- **DATA PROVIDED**
▽

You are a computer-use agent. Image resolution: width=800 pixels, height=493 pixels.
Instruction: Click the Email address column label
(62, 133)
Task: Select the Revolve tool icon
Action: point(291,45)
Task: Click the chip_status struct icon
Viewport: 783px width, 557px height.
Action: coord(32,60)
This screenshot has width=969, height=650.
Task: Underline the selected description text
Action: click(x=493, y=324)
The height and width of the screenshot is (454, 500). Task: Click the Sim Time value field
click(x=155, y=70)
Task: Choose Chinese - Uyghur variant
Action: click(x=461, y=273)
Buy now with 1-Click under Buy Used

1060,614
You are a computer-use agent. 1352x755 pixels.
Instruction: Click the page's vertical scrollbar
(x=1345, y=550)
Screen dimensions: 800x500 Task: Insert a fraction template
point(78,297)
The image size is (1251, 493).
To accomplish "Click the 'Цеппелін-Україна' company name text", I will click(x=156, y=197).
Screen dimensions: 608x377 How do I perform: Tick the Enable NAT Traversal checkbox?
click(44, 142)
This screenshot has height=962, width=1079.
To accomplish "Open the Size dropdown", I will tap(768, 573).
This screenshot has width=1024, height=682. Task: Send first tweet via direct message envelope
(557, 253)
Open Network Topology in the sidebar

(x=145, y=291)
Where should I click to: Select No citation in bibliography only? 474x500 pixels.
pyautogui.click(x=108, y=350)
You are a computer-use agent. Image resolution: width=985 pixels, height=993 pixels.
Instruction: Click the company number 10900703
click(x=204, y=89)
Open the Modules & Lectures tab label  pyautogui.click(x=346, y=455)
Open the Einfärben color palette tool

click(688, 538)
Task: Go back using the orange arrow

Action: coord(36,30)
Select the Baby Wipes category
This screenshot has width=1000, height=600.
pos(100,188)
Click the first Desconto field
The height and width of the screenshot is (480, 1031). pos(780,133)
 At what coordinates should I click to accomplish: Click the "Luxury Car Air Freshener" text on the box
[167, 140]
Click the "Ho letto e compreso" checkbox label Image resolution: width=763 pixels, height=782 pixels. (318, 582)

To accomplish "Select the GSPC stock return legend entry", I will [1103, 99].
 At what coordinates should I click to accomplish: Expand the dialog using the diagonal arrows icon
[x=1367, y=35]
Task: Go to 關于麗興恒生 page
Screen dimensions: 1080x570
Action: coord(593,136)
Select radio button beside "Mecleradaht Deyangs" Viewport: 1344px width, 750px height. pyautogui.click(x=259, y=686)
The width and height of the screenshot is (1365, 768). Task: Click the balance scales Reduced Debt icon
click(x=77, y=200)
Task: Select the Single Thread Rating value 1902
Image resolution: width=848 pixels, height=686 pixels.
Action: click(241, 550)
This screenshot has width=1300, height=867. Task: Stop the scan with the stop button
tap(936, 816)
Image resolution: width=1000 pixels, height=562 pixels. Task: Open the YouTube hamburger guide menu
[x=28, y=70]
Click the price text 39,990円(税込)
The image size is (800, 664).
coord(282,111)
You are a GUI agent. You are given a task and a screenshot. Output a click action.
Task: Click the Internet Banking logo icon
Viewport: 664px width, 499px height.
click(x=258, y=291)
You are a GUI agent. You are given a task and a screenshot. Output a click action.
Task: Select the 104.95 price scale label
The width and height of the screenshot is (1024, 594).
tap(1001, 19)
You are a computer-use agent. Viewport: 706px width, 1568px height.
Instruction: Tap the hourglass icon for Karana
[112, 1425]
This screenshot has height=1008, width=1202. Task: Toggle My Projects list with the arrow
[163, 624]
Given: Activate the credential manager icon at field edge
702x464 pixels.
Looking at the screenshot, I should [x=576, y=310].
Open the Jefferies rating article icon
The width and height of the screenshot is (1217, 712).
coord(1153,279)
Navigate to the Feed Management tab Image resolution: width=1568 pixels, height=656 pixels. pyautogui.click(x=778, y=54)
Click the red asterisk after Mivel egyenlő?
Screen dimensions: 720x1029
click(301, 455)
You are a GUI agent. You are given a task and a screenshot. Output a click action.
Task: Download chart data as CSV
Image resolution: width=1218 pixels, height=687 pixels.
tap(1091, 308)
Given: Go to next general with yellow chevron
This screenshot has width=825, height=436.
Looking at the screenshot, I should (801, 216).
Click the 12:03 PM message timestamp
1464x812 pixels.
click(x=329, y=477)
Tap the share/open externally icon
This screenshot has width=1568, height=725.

△

- **ACTIVITY**
Select and copy every line of the material that holds the string "will".

- **OUTPUT**
To accomplish "Click the 'Цеппелін-Україна' company name text", I will click(x=156, y=197).
To accomplish "Open the Size dropdown", I will tap(768, 573).
To accomplish "Select the GSPC stock return legend entry", I will [1103, 99].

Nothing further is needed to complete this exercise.